### Provided text
He has not made it very preachy. Rather Sampath Arumugham has woven a crisp screenplay and ensures that events that occur are close to reality. Ramana's patient wait seems to have paid off. The actor has had many medicore outings and was looking for the right break. His patience and perseverance seems to have been rewarded with Mahaan Kanakku. He has utilised the opportunity well to deliver his best performance.
Seemingly inspired by news reports on families being affected by the alleged atoricities of some private banks, the director has gone ahead with the movie that seems to serve a purpose.
Jeeva (Ramana) is a happy-go-lucky youngster. He leads a contended life in Coimbatore with his sister Janaki (Devadarshini) and her husband Vardharajan (Srinath). For Jeeva's higher education, Varadharajan obtains loand from OCOC Bank. Though he repays the loan, for no reason he is harassed by bank officials and collection agents. He is humiliated by them at his workplace and his residence too. Unable to bear their tortures, Varadharajan commits suicide with his family. Only after their death, Jeeva comes to know about the incident.

[Pixel coordinate grounding data]

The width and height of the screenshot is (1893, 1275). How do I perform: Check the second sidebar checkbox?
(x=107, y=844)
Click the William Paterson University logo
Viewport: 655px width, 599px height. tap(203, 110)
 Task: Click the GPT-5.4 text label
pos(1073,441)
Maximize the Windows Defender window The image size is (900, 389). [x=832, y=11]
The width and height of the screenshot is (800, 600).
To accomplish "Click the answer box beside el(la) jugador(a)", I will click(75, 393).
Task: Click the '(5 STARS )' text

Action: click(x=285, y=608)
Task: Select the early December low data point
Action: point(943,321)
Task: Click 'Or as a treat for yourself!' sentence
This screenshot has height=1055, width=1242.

### Assignment
Please reproduce the movie review word for word, starting at "Seemingly inspired by" and ending at "serve a purpose.".

### Output of the exercise
Seemingly inspired by news reports on families being affected by the alleged atoricities of some private banks, the director has gone ahead with the movie that seems to serve a purpose.